For the study, researchers — a group that included biochemical engineers and emergency room physicians — developed gas-generating calcium carbonate microparticles in powder form. The particles release carbon dioxide after being applied to a wound, or even when inserted in the body to treat internal bleeding in areas like the uterus, sinuses, and abdomen. The carbon dioxide then pushes the powder forward against the flow of blood to the source of the bleeding. Inside the powder, the carbonate makes microparticles that bind with tranexamic acid, a clotting agent that can stop bleeding. and settles deep into wounded tissue.

The researchers first tested the process in the lab, then in two animal models, and found the powder was effective at stopping bleeding in various parts of the body. The powder was primarily aimed at treating bleeding in the uterus, particularly after a woman gives birth, an area that is difficult to reach with other coagulants.

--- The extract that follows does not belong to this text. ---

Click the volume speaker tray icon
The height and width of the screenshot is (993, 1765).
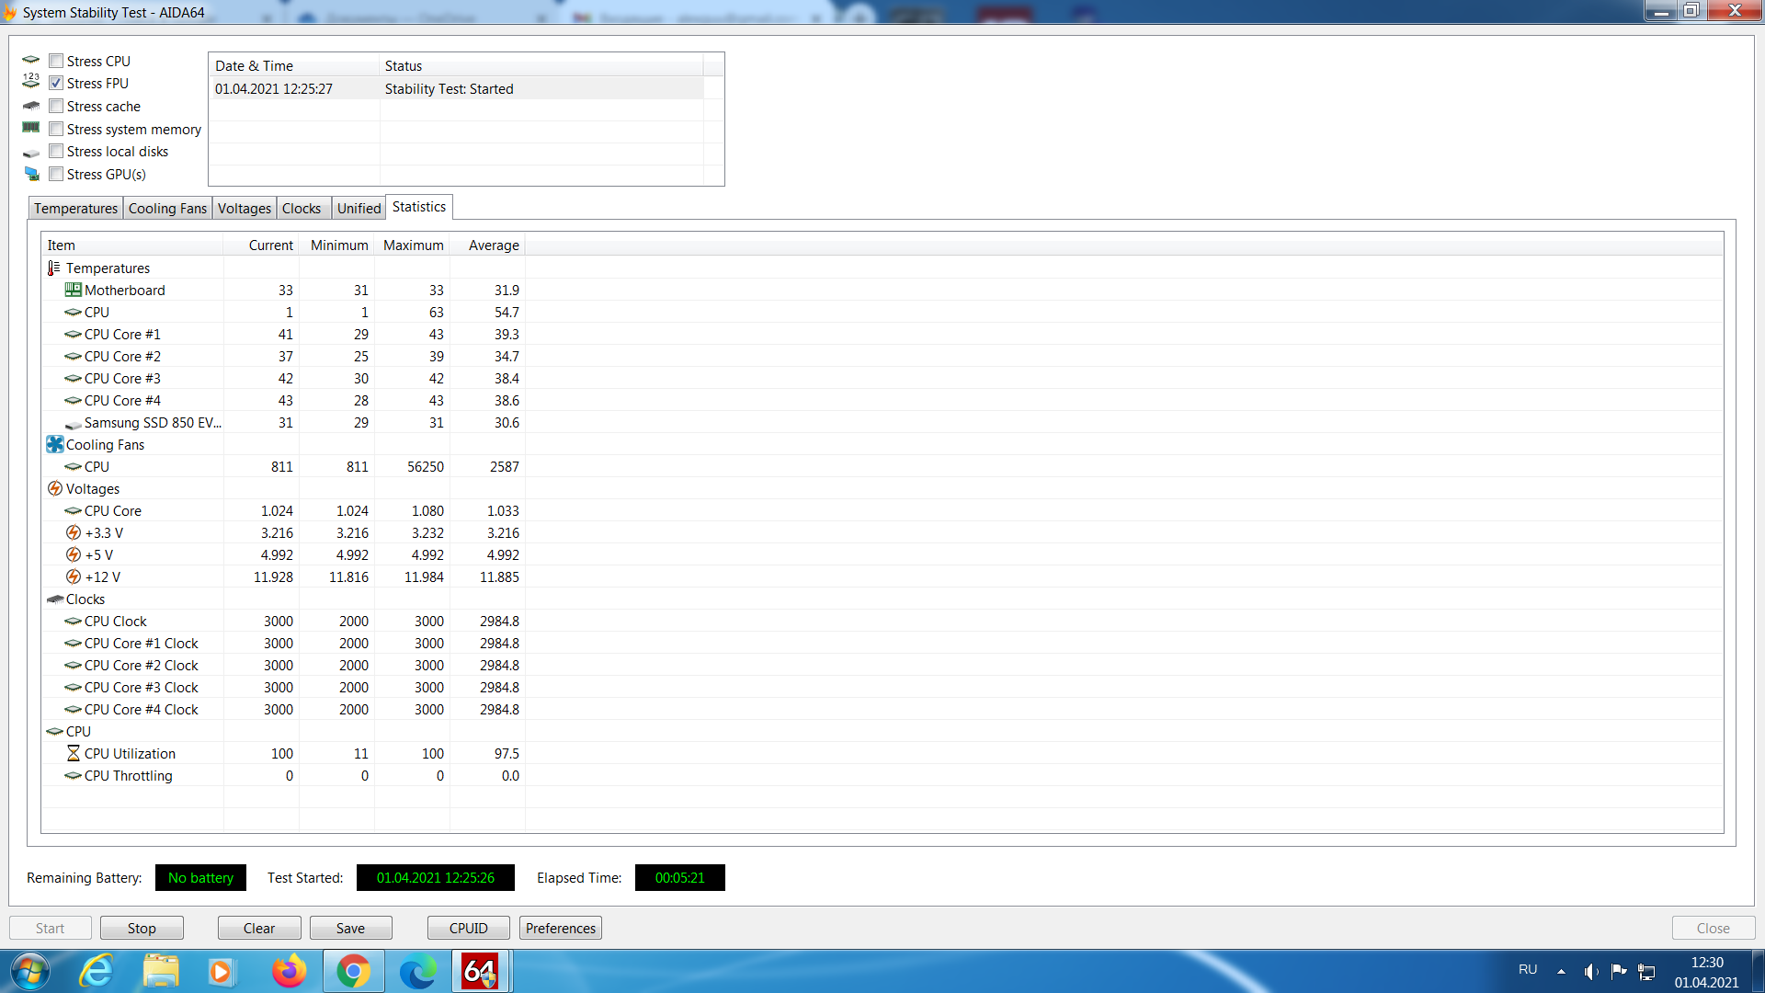pyautogui.click(x=1590, y=971)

“The area we’re really focusing on is postpartum hemorrhage; in the uterus, after childbirth, where you can’t see the damaged vessels but you can put the powder into that area and the particles can propel and find those damaged vessels,” Kastrup said.

Not only have scientists developed a powder to stop bleeding, but another group of researchers have also come up with a sprayable foam that can heal wounds quickly. In that study, researchers sprayed the foam over wounds in pigs, and watched it double in size before it turned into a solid that prevented more blood from coming out.

Kastrup’s team, however, was able to develop a powder that not only helps external injuries but also travels to hard-to-reach places in the body. The researchers will need to gather a lot more research before they can test it out in human subjects, however. Until then, they’re hoping the powder could be of potential use during sinus operations or in treating combat injuries.